Drawn to Geoscience: Pharaoh’s Iron Dagger Made from a Meteorite, Study Confirms

Posted by shanlon

tut one panelThis post is part of our Drawn to Geoscience series where our own JoAnna Wendel creates (and explain her process for) comics of stories published in AGU’s news website and magazine Eos. The news story, Pharaoh’s Iron Dagger Made from a Meteorite, Study Confirmscan be found on the Eos website.

When Elizabeth Deatrick, our news-writing intern, pitched this story about King Tut’s dagger, I thought “cool story, nice find!” and moved on mentally.

Then three days later my eyes popped open in the middle of the night and I thought, “Duh, this would make an excellent comic! It’s got all the elements—science, ancient Egyptian kings, and space.” I couldn’t believe I hadn’t seen it before.

The story, if you haven’t read it (and you definitely should!), is about how the iron in King Tut’s dagger is definitively from a meteorite. Scientists had suspected this before, because iron was rare to the ancient Egyptians, but 1990s-era technology indicated otherwise. With a new more powerful instrument for a technique called x-ray fluorescence , the paper’s authors bombarded the dagger with x-rays that caused it to release photons with which the scientists could characterize the types and amounts of elements in the object.

So Elizabeth and I sat down to talk about the script. As a new science comics maker myself, I had a hard time explaining to her how she should boil down her 700-word story into a 2-page comic. In the end I suggested that she take the main point of each paragraph and shrink it down to 1–2 lines, then we’d go from there.
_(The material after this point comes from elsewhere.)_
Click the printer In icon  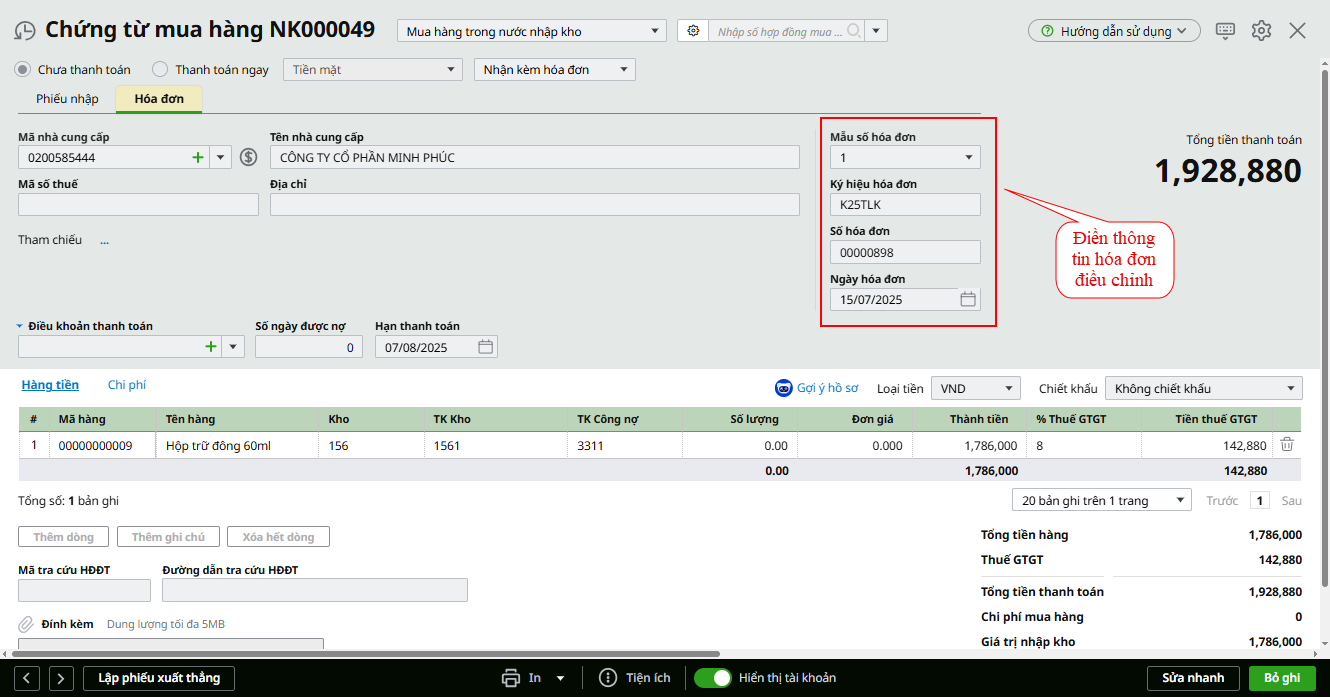click(x=511, y=678)
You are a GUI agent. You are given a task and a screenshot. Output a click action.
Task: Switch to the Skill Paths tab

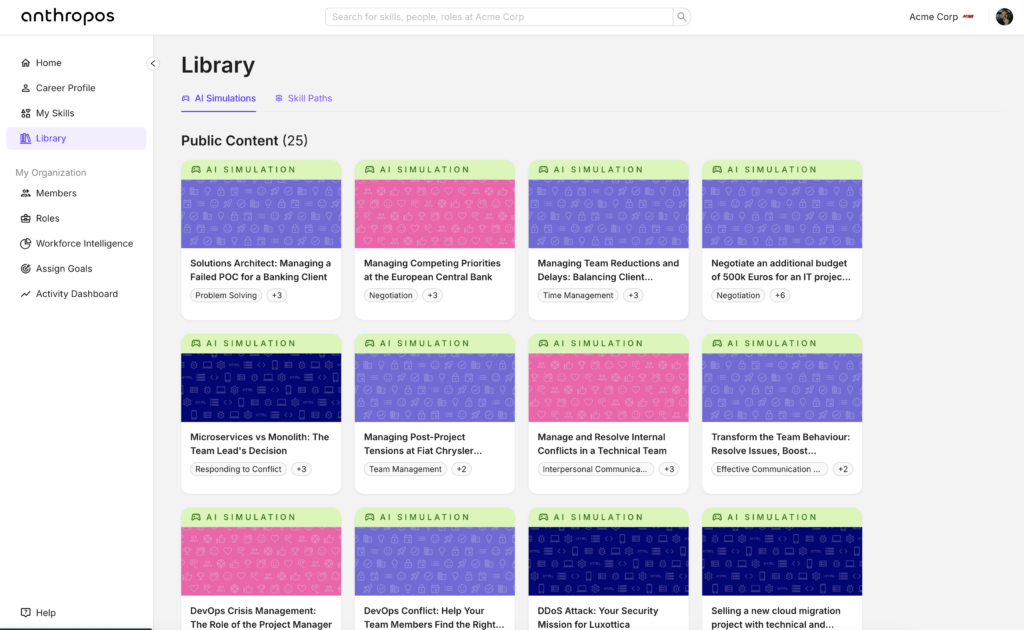tap(304, 98)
In our first script, we left out the specific science of how x-ray fluorescence worked. I didn’t think it was necessary. I thought the main points were “King Tut’s dagger is cool,” “Iron was rare for ancient Egyptians,” “Scientists did a thing and found it was meteoritic iron.” But as I started mapping out the comic itself, I realized that really important pieces were missing, like:

  • “What is a meteorite and how is that different than a meteor?”
  • “What makes a meteorite with iron in it different than a terrestrial rock with iron in it?”
  • “What did the scientists even DO?

I realized I got too caught up in the historical pieces of the story and had forgotten to include the science pieces.

When trying to represent the meteorite bit, I thought about drawing a panel showing the different stages of a space rock as it approaches Earth (meteoroid), enters Earth’s atmosphere (meteor), and hits the Earth’s surface (meteorite). But the reader doesn’t necessarily need to know all this, just that a meteorite is a meteor that’s hit Earth’s surface. So, when I reveal that Tut’s dagger contains iron from space, I drew a meteor—which motion lines around it to depict its entry into Earth’s atmosphere—and in the next panel, I just clarified that a meteorite is a meteor that’s hit Earth.

When thinking about x-ray fluorescence, I assumed it was a giant, blocky grey machine that they put the dagger into. But it turns out the technique can be done with a little portable instrument, so that was easy enough to recreate in a drawing. When you look up “x-ray fluorescence” on Google Images, you get a lot of illustrations of x-rays as straight lines hitting an object, while squiggly lines of returning photons emerge from the object. I simply recreated this concept, using different colors to represent x-rays coming from the instrument and photons from the dagger.

This comic turned out to be way more expansive than I thought, but in the end I think I found a good balance of science and story.